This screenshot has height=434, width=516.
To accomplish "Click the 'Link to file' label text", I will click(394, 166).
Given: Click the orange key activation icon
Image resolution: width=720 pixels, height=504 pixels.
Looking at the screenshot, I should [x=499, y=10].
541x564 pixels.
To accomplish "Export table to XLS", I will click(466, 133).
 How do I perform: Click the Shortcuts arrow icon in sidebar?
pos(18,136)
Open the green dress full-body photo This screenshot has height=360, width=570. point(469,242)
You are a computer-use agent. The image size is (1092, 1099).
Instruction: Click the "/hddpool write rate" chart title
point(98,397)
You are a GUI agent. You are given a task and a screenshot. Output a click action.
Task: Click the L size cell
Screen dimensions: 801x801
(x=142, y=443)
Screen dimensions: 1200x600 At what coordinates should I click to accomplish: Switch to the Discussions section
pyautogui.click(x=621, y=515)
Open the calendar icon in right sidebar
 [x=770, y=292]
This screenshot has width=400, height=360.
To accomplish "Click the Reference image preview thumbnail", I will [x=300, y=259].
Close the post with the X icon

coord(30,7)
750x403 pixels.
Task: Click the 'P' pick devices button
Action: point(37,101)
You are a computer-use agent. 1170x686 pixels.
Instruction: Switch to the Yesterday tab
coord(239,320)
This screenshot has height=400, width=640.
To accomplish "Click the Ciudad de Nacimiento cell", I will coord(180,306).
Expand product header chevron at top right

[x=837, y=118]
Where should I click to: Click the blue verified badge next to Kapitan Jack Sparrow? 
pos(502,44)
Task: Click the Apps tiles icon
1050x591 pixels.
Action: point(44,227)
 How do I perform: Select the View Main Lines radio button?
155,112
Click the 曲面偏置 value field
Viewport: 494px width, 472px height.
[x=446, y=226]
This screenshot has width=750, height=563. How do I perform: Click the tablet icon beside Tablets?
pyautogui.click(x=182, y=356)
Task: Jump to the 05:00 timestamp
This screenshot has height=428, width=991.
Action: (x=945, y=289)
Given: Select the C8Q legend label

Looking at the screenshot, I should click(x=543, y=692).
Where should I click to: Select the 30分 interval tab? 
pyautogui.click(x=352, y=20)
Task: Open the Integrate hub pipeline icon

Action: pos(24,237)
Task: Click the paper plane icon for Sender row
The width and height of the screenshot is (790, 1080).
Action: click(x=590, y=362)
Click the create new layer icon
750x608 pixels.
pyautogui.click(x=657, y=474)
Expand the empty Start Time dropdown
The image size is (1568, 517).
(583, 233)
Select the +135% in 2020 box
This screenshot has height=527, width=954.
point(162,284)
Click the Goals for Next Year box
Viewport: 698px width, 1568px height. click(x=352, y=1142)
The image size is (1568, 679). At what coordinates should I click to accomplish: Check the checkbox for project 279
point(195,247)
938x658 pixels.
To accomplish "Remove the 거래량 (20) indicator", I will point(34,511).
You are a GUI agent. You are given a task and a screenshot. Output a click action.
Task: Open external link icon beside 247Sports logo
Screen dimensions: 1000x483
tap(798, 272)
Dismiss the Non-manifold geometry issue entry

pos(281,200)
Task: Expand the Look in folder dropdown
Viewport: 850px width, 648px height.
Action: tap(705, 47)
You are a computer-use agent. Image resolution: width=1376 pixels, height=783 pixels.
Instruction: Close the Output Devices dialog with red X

....................

*Task directions*
Lines above that have "dropdown": copy each of them.

*Answer to the exercise*
Expand the empty Start Time dropdown
Task: Expand the Look in folder dropdown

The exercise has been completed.